Transcribe the items from the line with "This screenshot has" to the line with "pyautogui.click(x=711, y=113)", both included, leaving the pictures out of your answer.
━━━ Material supplied ━━━
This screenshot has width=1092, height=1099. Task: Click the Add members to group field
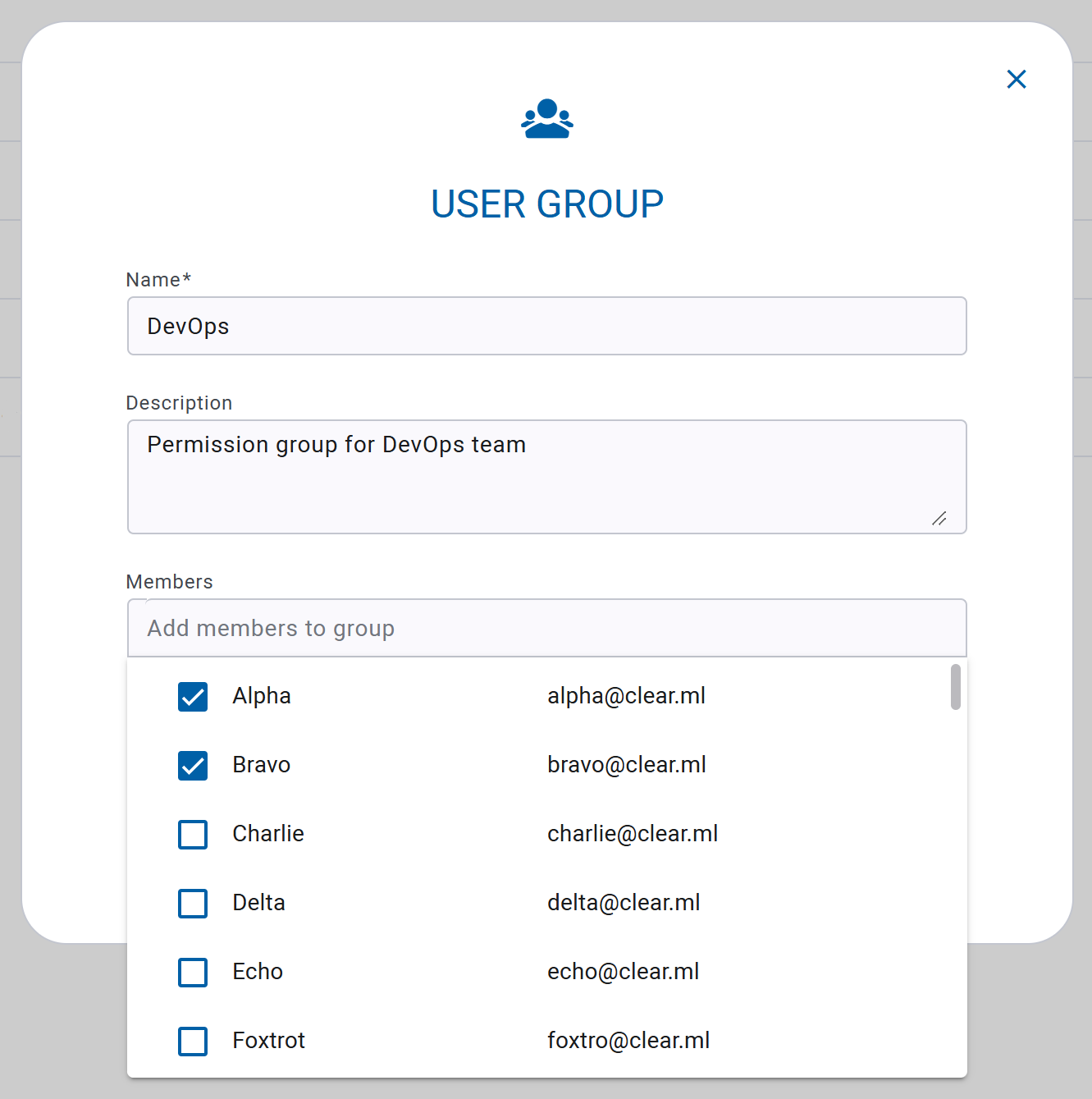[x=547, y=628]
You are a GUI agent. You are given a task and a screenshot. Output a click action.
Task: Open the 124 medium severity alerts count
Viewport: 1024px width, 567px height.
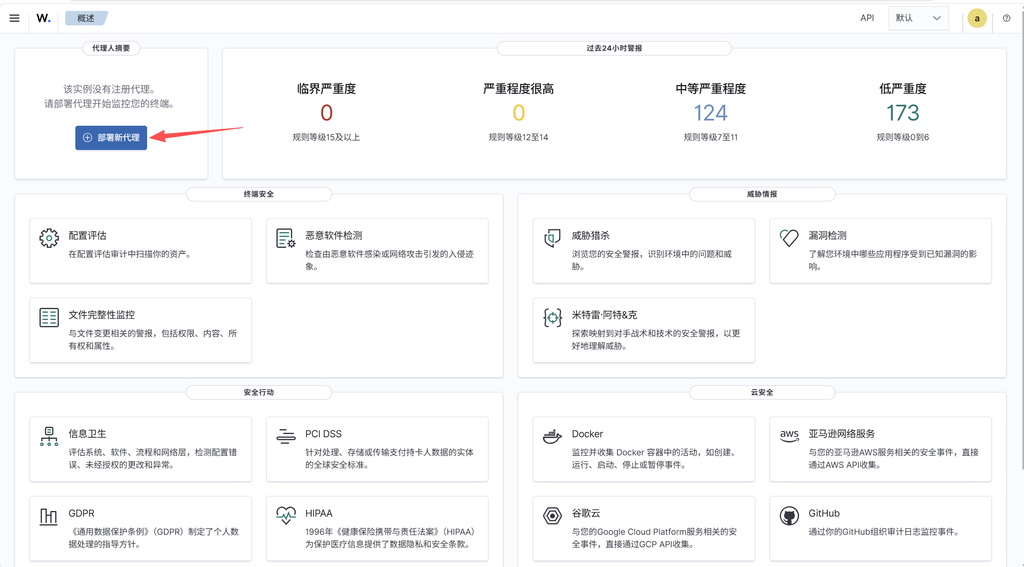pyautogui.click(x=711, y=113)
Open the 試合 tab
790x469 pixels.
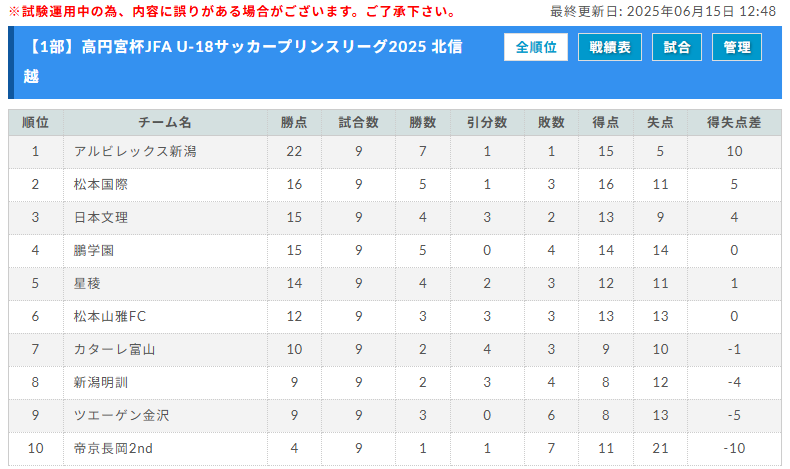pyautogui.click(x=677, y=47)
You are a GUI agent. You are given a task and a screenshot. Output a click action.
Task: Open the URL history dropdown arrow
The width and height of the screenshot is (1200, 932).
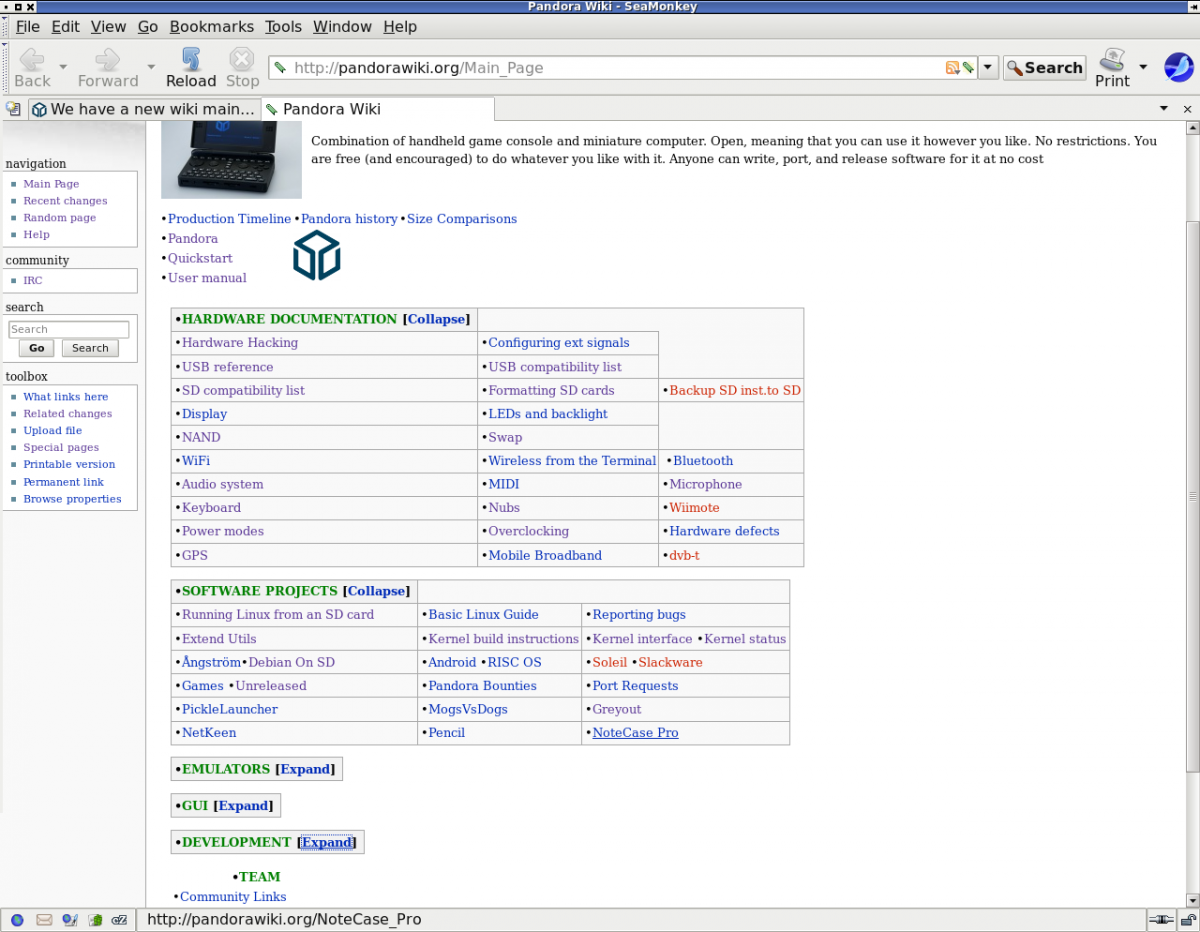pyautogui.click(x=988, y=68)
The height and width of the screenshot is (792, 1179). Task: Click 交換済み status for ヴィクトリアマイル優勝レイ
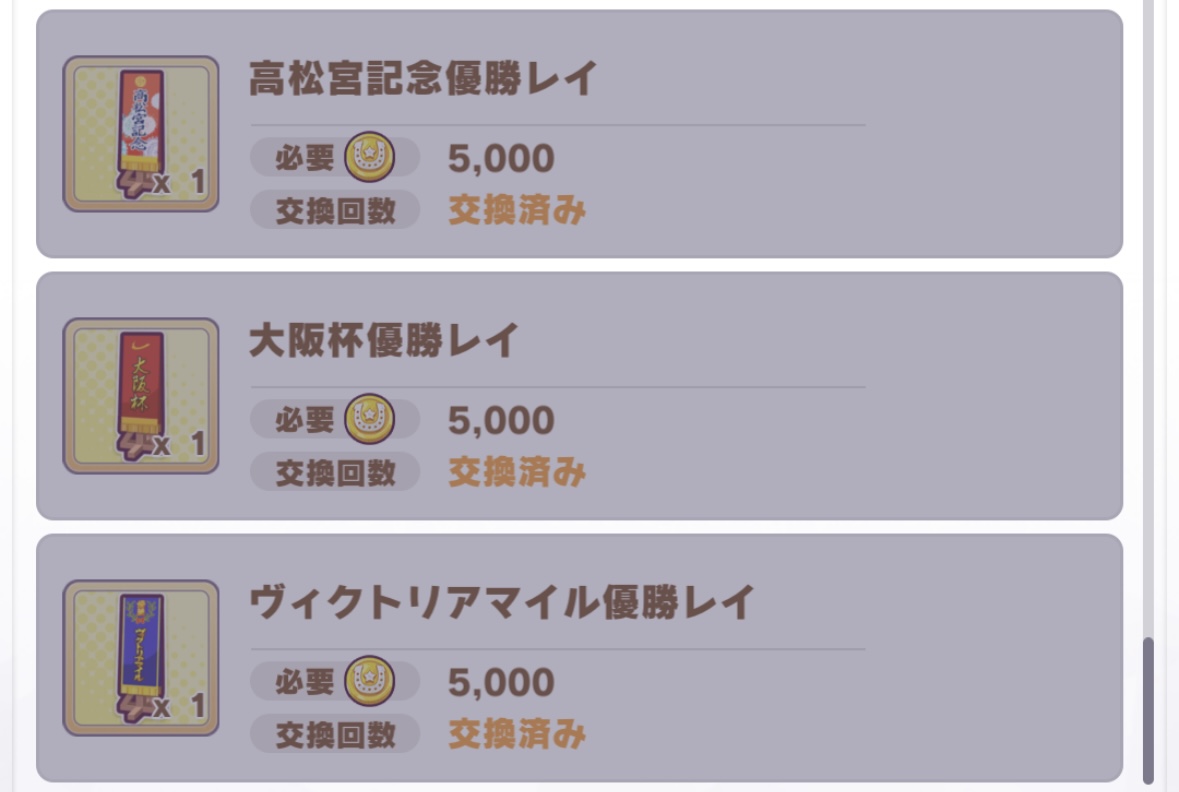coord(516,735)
━━━
━━━ Material supplied ━━━
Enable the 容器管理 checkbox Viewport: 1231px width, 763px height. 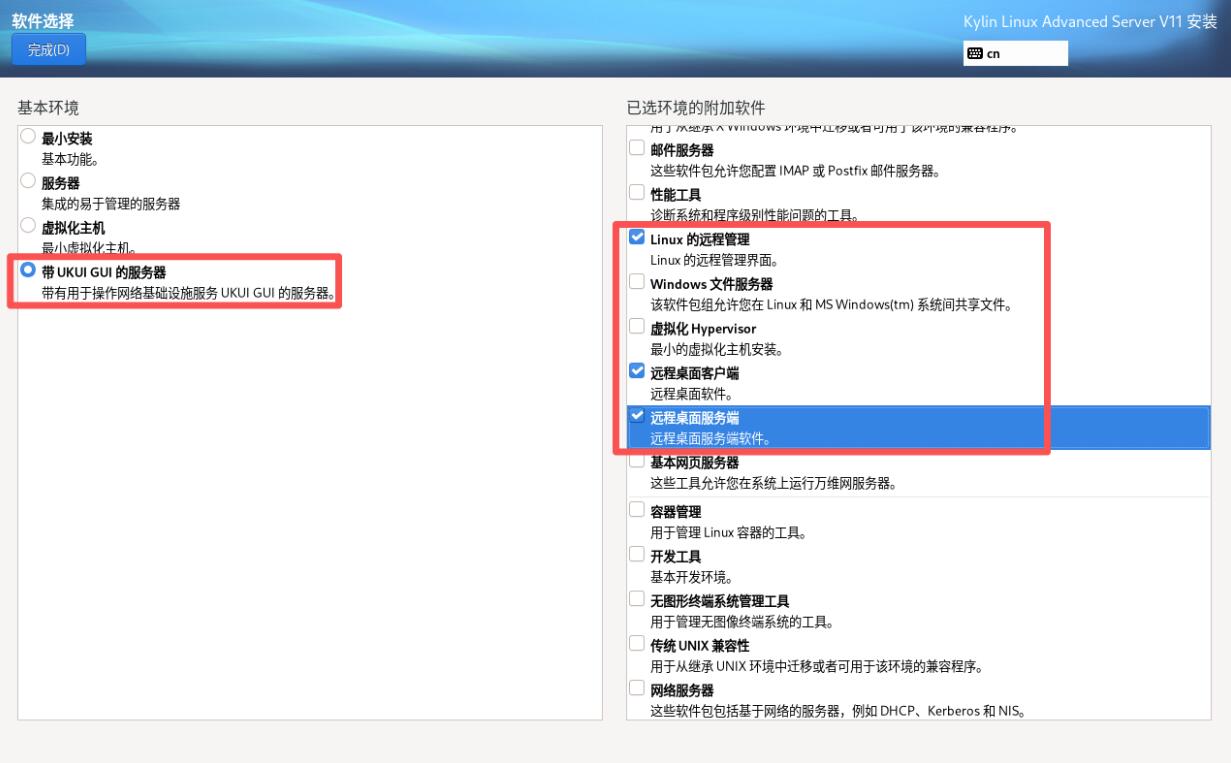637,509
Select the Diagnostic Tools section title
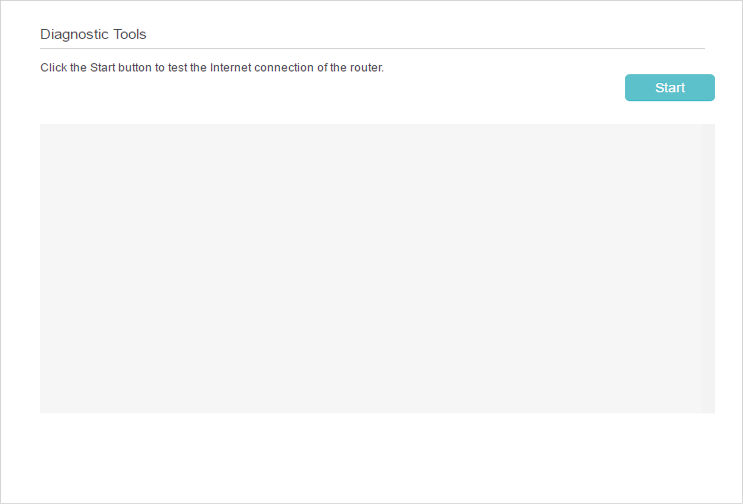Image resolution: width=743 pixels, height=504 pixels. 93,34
━━━
* _Solution to the exercise_
This screenshot has width=1092, height=1099. Task: Click the Add members to group field
[x=547, y=628]
You are a GUI agent. You are given a task and a screenshot. Output a click action.
Task: Open the 124 medium severity alerts count
Viewport: 1024px width, 567px height.
pyautogui.click(x=711, y=113)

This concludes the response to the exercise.